Dorso, alas y cola de color café, mechón de plumas amarillas en la parte superior de la cabeza y el pecho del mismo tono, el ‘Pitirri’ tiene una característica que define de forma dramática su personalidad: si lo atrapan y lo enjaulan se enfurece, se muere del disgusto. De la ‘piedra’ que le da.
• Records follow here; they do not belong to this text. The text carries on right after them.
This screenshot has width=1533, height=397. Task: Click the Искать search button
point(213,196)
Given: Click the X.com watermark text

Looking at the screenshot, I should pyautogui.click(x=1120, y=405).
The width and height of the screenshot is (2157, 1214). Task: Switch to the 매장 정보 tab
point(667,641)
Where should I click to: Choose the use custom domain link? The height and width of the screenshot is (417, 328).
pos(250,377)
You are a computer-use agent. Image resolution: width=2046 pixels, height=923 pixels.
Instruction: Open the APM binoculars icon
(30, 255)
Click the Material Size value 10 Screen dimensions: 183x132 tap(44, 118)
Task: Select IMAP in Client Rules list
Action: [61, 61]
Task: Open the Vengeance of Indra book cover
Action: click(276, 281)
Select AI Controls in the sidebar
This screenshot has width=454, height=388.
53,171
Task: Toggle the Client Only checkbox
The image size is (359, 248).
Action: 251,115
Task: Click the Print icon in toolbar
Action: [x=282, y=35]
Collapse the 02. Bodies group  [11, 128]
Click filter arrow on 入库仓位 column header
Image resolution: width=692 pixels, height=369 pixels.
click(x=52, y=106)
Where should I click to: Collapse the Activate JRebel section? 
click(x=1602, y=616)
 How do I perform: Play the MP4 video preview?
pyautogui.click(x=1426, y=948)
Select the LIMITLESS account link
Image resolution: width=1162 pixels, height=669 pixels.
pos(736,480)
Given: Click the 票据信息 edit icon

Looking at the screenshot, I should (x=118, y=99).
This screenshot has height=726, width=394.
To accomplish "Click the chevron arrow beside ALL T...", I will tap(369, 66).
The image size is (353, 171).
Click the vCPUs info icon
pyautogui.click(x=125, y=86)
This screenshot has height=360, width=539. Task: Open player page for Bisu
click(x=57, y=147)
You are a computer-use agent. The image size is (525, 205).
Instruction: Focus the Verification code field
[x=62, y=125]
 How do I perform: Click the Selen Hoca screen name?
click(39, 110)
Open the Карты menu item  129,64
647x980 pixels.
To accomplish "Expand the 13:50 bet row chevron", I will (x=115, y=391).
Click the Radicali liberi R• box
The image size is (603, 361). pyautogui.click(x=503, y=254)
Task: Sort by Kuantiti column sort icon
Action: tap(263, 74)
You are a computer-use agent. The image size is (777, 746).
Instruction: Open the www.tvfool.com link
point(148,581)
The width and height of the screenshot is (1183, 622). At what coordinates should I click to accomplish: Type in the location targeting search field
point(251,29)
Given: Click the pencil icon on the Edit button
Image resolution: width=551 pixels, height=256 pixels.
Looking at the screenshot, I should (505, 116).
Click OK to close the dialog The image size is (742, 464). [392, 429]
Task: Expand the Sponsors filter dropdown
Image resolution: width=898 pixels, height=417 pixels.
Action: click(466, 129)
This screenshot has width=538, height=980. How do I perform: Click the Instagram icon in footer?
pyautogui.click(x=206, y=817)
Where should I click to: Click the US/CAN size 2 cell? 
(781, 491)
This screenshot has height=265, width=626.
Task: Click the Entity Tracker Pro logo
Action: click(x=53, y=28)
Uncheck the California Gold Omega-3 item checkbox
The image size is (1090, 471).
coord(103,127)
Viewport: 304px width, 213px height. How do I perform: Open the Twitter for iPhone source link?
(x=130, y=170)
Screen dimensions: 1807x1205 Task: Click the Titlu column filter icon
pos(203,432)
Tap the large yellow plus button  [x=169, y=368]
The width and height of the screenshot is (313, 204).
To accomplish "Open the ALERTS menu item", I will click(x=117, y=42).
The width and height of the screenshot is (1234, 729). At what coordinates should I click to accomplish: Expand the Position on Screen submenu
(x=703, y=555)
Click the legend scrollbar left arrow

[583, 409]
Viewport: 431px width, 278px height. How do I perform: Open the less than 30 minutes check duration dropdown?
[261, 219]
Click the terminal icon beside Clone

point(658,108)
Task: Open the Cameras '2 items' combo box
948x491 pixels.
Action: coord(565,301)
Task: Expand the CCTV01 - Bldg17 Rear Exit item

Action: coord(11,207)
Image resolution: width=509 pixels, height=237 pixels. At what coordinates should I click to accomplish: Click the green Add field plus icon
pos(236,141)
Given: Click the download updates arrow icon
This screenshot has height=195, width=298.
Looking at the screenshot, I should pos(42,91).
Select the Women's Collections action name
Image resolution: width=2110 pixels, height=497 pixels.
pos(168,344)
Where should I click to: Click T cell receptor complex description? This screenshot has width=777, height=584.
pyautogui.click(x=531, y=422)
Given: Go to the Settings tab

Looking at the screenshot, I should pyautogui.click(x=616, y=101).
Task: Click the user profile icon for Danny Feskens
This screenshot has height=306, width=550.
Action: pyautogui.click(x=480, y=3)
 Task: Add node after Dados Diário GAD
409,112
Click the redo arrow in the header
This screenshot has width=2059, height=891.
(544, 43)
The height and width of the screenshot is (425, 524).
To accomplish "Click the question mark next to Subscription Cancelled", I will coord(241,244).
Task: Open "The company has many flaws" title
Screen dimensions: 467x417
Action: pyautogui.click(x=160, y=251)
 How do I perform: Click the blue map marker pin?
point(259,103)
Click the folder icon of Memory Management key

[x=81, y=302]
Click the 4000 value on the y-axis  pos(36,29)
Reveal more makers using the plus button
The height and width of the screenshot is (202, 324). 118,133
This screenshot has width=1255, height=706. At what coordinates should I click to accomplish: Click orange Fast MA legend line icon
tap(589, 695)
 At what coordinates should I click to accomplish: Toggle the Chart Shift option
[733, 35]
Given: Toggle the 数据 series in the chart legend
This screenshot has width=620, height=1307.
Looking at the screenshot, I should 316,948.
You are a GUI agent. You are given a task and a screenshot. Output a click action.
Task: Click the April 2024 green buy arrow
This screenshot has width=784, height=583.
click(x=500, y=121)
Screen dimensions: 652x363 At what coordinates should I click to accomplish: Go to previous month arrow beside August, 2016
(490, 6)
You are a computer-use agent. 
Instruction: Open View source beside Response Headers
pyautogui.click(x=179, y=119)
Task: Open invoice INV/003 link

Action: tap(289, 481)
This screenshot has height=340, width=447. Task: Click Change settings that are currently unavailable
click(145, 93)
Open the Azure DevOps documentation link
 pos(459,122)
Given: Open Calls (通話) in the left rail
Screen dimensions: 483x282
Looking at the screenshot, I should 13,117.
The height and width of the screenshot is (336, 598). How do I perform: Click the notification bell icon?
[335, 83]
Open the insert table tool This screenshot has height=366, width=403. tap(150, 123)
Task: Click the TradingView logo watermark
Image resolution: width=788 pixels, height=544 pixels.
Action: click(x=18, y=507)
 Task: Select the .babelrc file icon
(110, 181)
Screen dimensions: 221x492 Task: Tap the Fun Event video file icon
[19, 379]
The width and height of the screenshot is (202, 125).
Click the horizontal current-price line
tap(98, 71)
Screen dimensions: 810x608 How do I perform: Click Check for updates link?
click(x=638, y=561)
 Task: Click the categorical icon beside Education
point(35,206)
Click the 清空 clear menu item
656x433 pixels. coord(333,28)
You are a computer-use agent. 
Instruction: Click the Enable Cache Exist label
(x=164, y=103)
Es probable que de allí venga el sulphuratus.

Vinieron a mi mente esos recuerdos, porque leí el bochornoso incidente que vivió el recinto del Senado en Bogotá, con la interpelación que le hizo el senador del Polo Democrático, Iván Cepeda, a su par en ese cuerpo, el ex jefe de estado Álvaro Uribe.

Cepeda le hizo vivir al mandamás del partido Centro Democrático uno de los días más difíciles de su carrera política, al acusarle de haber colaborado con el extinto narcotraficante Pablo Escobar, de haber contribuido a la expansión de la violencia paramilitar en Colombia, de haber pertenecido a la Junta Directiva de una empresa de Luis Carlos Molina, condenado por el homicidio de Guillermo Cano —director del periódico El Espectador— y de otras ‘perlas’ más que terminaron ‘sacándole la piedra’ al expresidente, quien iracundo arremetió contra su contradictor, contra el presidente Juan Manuel Santos, contra personajes políticos, contra el senador Jimmy Chamorro, contra varios medios de comunicación y cuando ya el rojo de su rostro amenazaba con tornarse morado, abandonó el hemiciclo para dirigirse a la Corte Suprema a radicar una denuncia según la cual el debate político en su contra estaba auspiciado por las farc. Cuando volvió siguió disparando contra otro listado de sus muchos ‘enemigos’.

Les cuento que me preocupa la salud física y mental del expresidente y respetuosamente ruego a sus contrarios que no le sigan acorralando, que no le vuelen la piedra. No vaya a ser que se nos vaya como el ‘Pitirri’. ¡Qué pecadito!